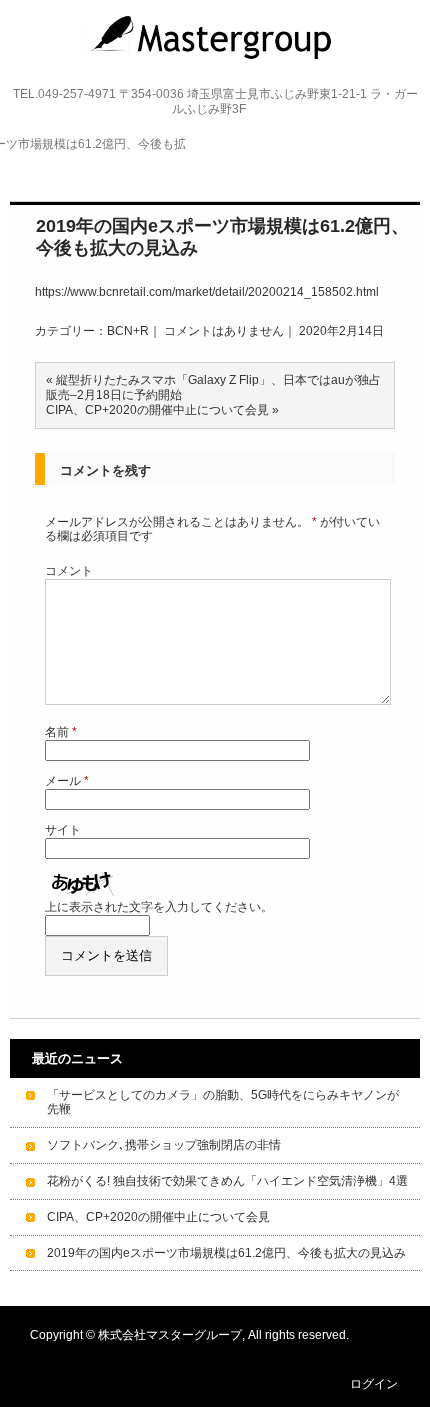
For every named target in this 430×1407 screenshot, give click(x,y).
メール (67, 781)
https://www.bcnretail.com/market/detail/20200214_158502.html (207, 292)
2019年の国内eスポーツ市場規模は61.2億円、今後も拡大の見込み (226, 1253)
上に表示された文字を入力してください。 (159, 907)
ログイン (374, 1384)
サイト (63, 830)
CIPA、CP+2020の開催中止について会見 (157, 410)
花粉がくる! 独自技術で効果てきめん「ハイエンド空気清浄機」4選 (227, 1181)
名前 (61, 732)
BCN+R (128, 331)
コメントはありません (224, 331)
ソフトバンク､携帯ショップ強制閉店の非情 (164, 1145)
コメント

------------------------

* [What you will do] Without including any pictures, print all of the material exactly as given.

* [Answer space]
For every named target in this 430×1407 screenshot, give click(x,y).
メール (67, 781)
https://www.bcnretail.com/market/detail/20200214_158502.html (207, 292)
2019年の国内eスポーツ市場規模は61.2億円、今後も拡大の見込み (226, 1253)
上に表示された文字を入力してください。 (159, 907)
ログイン (374, 1384)
サイト (63, 830)
CIPA、CP+2020の開催中止について会見 (157, 410)
花粉がくる! 独自技術で効果てきめん「ハイエンド空気清浄機」4選 (227, 1181)
名前 (61, 732)
BCN+R (128, 331)
コメントはありません (224, 331)
ソフトバンク､携帯ショップ強制閉店の非情 (164, 1145)
コメント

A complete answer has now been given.